Task requirements>
Locate every line in the records that contains the word "screenshot", and copy each of those lines in full.

[Items stored from a collection]

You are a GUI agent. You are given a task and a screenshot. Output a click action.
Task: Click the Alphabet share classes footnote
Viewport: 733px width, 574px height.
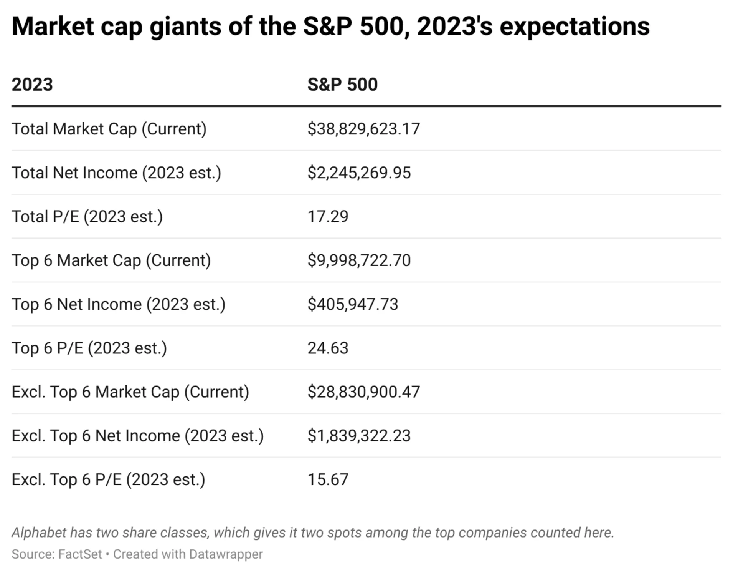(x=313, y=533)
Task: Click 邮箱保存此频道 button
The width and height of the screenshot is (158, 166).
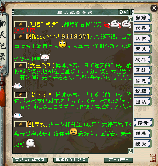Action: coord(71,160)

Expected output>
You are a GUI agent. You are given a task and a screenshot. Output a click action.
The width and height of the screenshot is (158, 166).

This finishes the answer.